Décarboner progressivement la consommation d’énergie
Les engins et bâtiments agricoles sortiront eux aussi progressivement des énergies fossiles pour les quitter totalement en 2050, indique le plan. Serres et équipements devront par ailleurs gagner en efficacité énergétique en déployant des systèmes de chauffage alternatifs, comme la géothermie, la chaleur fatale ou la biomasse.

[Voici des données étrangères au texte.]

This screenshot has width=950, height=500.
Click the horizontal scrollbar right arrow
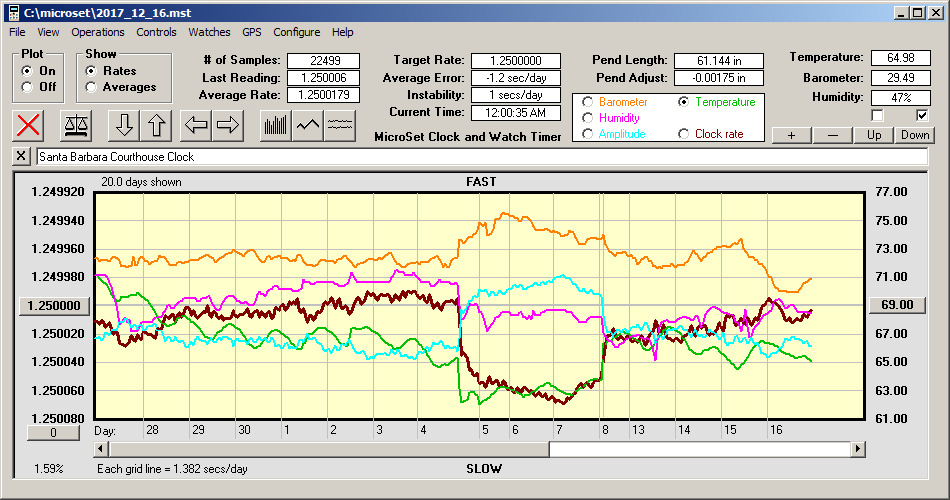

Régimes alimentaires : plus de produits locaux, durables et de qualité
Bien que la SNBC dût fixer des objectifs chiffrés en matière de consommation de viande pour guider la future Stratégie nationale pour l’alimentation, la nutrition et le climat (Snanc) sur ce point, la première version présentée par le gouvernement n’en contient pas. Elle se contente d’intégrer l’hypothèse « d’une augmentation de la consommation de fruits, légumes et légumineuses » et renvoie la consommation de viandes et de charcuterie à une simple « conformité aux repères nutritionnels du Programme national nutrition santé (PNNS) ».

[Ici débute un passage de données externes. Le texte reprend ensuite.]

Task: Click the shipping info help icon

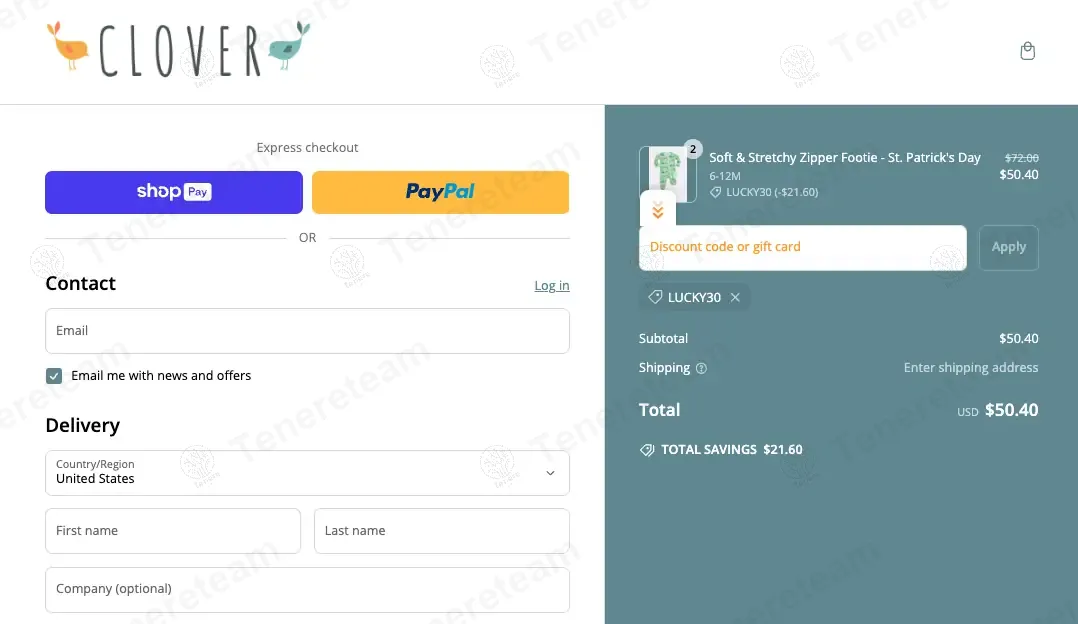Action: click(701, 368)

Plus généralement, le document souhaite « favoriser la consommation de produits locaux, durables et de qualité et lutter contre le gaspillage alimentaire », avec un objectif de réduction de 50 % d’ici 2030 par rapport à 2015.
Principale architecte de ce premier jet, l’ex-ministre de la Transition écologique Agnès Pannier-Runacher a réagi à la publication du document, le qualifiant sur les réseaux sociaux de « plan d’action ultra-précis qui va permettre d’accélérer la mise en œuvre des politiques publiques de transition ». Elle regrette cependant « les renoncements sur le volet alimentation qui constitue pourtant un axe stratégique de réflexion ».
Une adoption de la SNBC 3 espérée au printemps 2026
Le chemin vers la validation de la SNBC 3 est encore long et son adoption au printemps 2026, comme le souhaite l’exécutif, paraît ambitieux. Le projet doit d’ici là faire l’objet de plusieurs avis du Conseil national de la transition écologique, du Haut Conseil pour le Climat, du Conseil national d’évaluation des normes, des Collectivités d’outre-mer et Corse, et enfin de l’Autorité environnementale, avant de faire l’objet d’une consultation finale du public par voie dématérialisée.